Future Work and Expansion¶

1 Additional Benchmarks to Integrate¶

McStas Neutron Monte Carlo Ray-Tracing
RFI GPU Benchmarks: Explore and integrate relevant Radio Frequency Interference (RFI) GPU benchmarks to cover a wider range of scientific performance evaluations.
Highly Optimized NVIDIA HPL Benchmarks: Add the NVIDIA HPC Benchmarks, focusing on the HPL benchmarks designed for Grace Hopper tests. This integration will require referencing the NVIDIA HPL Benchmark documentation to ensure proper implementation and optimization.

2 Enhancing Benchmark Results¶

Integration into Meerkat (HIGH PRIORITY): Complete the integration with Meerkat to facilitate regular benchmark testing. This will allow the generation of more robust statistical data, such as error bars, by calculating mean and standard deviation across multiple tests.
Normalization of Results: Implement normalization techniques to standardize benchmark results across different GPU models and workloads, facilitating meaningful comparisons.
FLOP Estimations and Efficiency Metrics: Calculate Floating Point Operations per Second (FLOPs) to determine performance per watt, providing insights into computational efficiency and energy consumption.

2.1 Estimating Floating Point Operations Per Second (FLOPs)¶

Comparisons based solely on clock speed can be misleading due to differences in GPU architectures, CUDA cores, tensor cores, and operations per clock cycle. Note clock speeds vary for various reasons such as size of workload, temperature, and power supply.
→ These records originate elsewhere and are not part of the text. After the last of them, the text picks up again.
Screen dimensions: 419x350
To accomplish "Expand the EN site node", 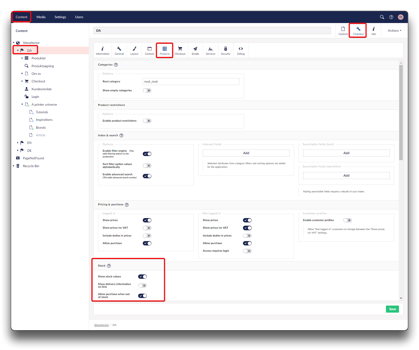I will pos(18,143).
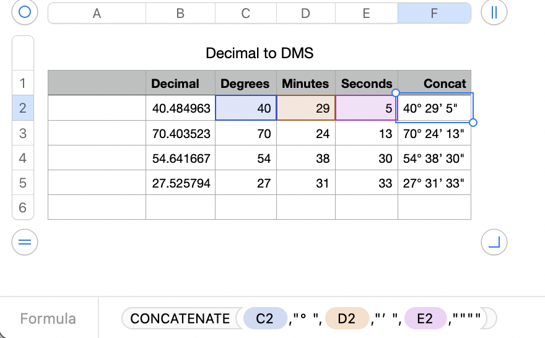Click the CONCATENATE function token in formula
Image resolution: width=545 pixels, height=338 pixels.
[x=180, y=319]
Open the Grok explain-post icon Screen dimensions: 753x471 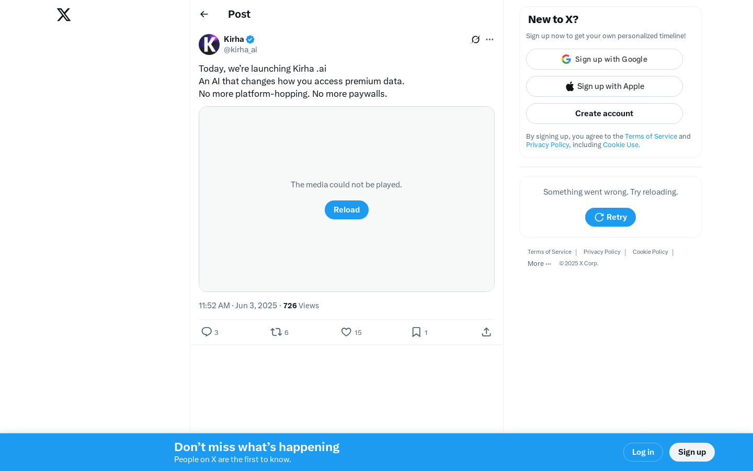click(475, 39)
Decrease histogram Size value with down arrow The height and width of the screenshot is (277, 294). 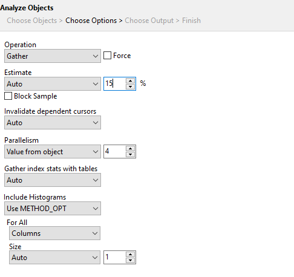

To estimate the FLOPs of a GPU:

FLOPs = CUDA Cores × Clock Speed (Hz) × Operations per Clock Cycle

Steps to calculate FLOPs:

Determine the number and type of cores (e.g., CUDA cores, tensor cores) and if they are being utilized.
Clock speed can be found using IRIS BENCH.
Identify the operations per clock cycle, specific to the GPU's architecture (i.e., core generation). "The A100 SM includes new third-generation Tensor Cores that each perform 256 FP16/FP32 FMA operations per clock."
Investigate how nvidia-smi calculates utilization and whether more granular utilization data can be obtained.
Review how tools like sciml-bench and pytorch report core usage and incorporate these insights into metrics collection.

Data Sheets Contain Information About the Number of Cores

3 Explore NVIDIA Nsight Systems¶

Utilize NVIDIA Nsight Systems for detailed performance profiling, identifying optimization opportunities, and potentially getting insight into the activated cores for FLOP calculations. This tool offers in-depth insights into GPU performance across various workloads and configurations.
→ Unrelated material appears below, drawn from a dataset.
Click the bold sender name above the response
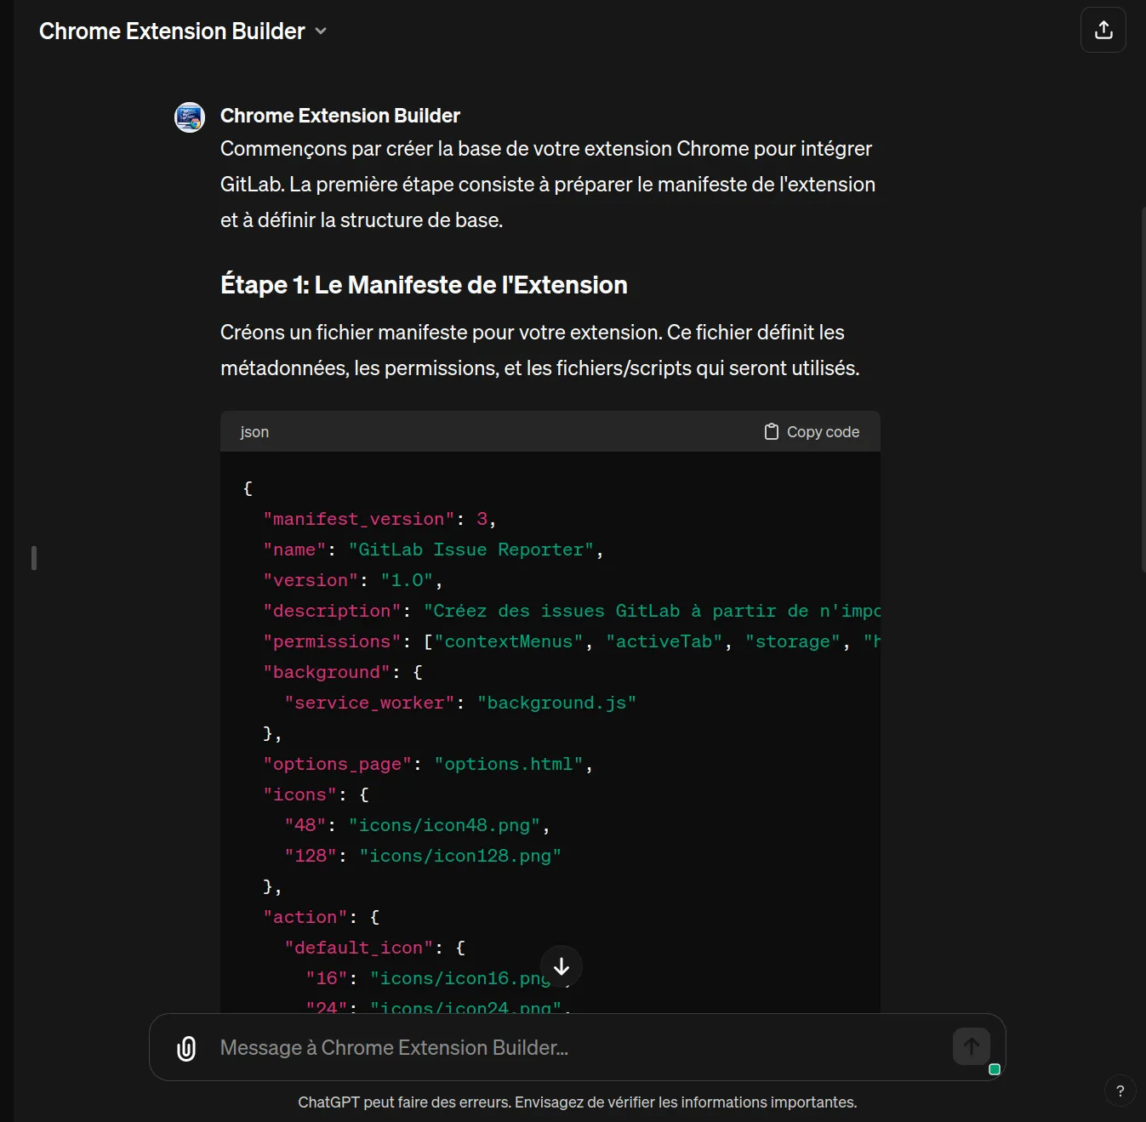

4 Enhancing Carbon Footprint Accuracy¶

To achieve a more accurate total carbon footprint, emissions from the GPU's manufacturing, delivery, and full lifecycle should be included. This requires calculating the proportion of the GPU's lifespan used by a specific workload and converting it to equivalent carbon emissions, which are then added to emissions from the API and electricity use.

Cooling power should also be considered; while nvidia-smi does not report fan power directly, fan speed data can be used to estimate it.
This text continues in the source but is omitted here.